Feeling the movement of time when movement itself ceases.
Time moves more slowly in an open space like Rannoch Moor. The moor sits in the cradle of Scotland’s Western Highlands. In every direction away from Rannoch Moor, the highland hills roll, tower, and drop. But the moor itself stretches across a vast, flat, boggy expanse, cut off from the rest of the world by the surrounding hills that stand on guard.
Rannoch Moor is known as one of the last great wildernesses of Western Europe, but it doesn’t feel like a wilderness. It feels desolate.
Ahead of our Friday departure from Scotland, Claire and I travelled to Rannoch Moor on Wednesday. A train took us across the moor into the empty heart of the highlands. We disembarked the train at Corrour Station, on the northern edge of the moor. Corrour is the highest and most remote train station in the United Kingdom. The station has a platform, a small station house, and nothing else. No roads connect Corrour to the outside world. There are just the train tracks and a single gravel path that heads east toward the hills.

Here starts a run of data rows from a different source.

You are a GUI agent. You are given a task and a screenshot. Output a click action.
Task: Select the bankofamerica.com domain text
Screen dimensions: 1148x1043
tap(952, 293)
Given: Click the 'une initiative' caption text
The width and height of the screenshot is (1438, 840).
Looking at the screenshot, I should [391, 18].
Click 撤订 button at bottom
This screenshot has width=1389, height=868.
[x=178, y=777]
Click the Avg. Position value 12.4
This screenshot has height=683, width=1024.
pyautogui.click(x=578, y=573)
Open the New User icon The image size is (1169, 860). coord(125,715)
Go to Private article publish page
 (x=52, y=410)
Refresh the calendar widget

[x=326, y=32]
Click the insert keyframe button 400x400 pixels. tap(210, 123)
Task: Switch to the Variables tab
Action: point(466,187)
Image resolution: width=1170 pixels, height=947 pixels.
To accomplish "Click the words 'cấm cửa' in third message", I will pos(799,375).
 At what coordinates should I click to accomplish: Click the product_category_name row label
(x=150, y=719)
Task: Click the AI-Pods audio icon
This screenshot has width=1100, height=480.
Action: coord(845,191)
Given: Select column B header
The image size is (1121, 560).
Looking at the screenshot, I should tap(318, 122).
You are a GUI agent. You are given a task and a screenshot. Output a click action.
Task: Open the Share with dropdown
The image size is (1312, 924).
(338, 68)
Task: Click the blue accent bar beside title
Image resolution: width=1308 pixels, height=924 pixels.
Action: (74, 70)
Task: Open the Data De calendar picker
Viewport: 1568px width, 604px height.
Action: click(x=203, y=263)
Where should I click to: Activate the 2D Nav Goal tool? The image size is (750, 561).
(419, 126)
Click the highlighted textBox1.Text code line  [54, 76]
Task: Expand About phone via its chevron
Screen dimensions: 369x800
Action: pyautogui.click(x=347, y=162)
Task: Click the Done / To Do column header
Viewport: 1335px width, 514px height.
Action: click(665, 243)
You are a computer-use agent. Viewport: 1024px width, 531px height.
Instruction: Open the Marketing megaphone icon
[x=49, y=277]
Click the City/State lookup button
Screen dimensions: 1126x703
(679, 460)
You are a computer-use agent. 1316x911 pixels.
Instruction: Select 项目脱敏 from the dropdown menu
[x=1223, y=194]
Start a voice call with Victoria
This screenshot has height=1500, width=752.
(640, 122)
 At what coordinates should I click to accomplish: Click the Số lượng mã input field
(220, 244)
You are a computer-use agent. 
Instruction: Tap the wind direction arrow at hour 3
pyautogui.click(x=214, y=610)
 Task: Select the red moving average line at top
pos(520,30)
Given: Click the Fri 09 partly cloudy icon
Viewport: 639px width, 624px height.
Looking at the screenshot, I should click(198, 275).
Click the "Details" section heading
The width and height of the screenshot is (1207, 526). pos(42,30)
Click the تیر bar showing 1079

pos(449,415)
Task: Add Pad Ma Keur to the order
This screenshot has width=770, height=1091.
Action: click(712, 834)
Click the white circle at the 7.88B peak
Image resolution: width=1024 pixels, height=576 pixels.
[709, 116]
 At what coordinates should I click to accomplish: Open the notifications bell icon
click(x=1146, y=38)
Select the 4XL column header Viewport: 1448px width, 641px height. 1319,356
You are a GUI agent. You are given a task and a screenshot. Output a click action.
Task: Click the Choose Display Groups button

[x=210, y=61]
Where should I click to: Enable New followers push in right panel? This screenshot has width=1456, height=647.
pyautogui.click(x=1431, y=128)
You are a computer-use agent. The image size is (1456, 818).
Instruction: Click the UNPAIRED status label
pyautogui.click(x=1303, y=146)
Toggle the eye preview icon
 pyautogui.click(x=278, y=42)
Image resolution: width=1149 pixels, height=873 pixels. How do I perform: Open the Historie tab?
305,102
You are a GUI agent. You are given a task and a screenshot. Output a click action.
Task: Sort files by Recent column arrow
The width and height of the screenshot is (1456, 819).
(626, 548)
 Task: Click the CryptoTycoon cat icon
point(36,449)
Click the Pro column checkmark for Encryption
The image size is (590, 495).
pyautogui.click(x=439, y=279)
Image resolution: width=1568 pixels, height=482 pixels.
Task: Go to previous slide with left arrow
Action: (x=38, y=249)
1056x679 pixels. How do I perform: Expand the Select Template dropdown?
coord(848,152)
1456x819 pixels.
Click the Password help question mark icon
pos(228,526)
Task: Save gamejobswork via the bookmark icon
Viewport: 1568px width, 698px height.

The moor’s boggy, sinking terrain can swallow wayward hikers, so all paths trace the hillsides around the edge of the boggy land. The first part of the hike took us upwards into the safety of the hillside above the moor. In the clear summer afternoon, the view stretched for at least 20km across the moor — to the UK’s highest mountain Ben Nevis in the northwest; to the staggering peaks of Glencoe in the southwest; to the lonely hills of Breadalbane in the south; to the “fairy hill” Schiehallion in the east, which scientists used to measure the weight of the earth in the 18th century.
But here laid emptiness — the flat expanse of the bog.
The greater part of the walk took us along the hillside, curving up and down, side to side, keeping the open moor to our right.
We measure time by change. When change comes quickly or easily, the hours feel short. When change comes slowly, the hours feel long. In a colorful city, a long walk feels short. In an open field, a short walk feels long. Walking along the emptiness of the moor, time stood still.
Free from time, we floated in the empty space of the highlands. The solstice sunlight stretched out for hours, filtering down through soft clouds, forgetting the time of day.
We reached the car around sunset and started the long drive home, feeling weary and peaceful. The solstice sun kept a warm light in the sky past midnight. As we drove through the interminable dusk, we passed a field of deer. The stags — there must have been ten — saw us before we saw them. With their eyes fixed on us, their antlers formed a row of overlapping inverted triangles on the horizon. “Those look like antlers,” I said. “They are,” said Claire. The herd turned away from the road and poured into the treeline, reminding us that time keeps moving.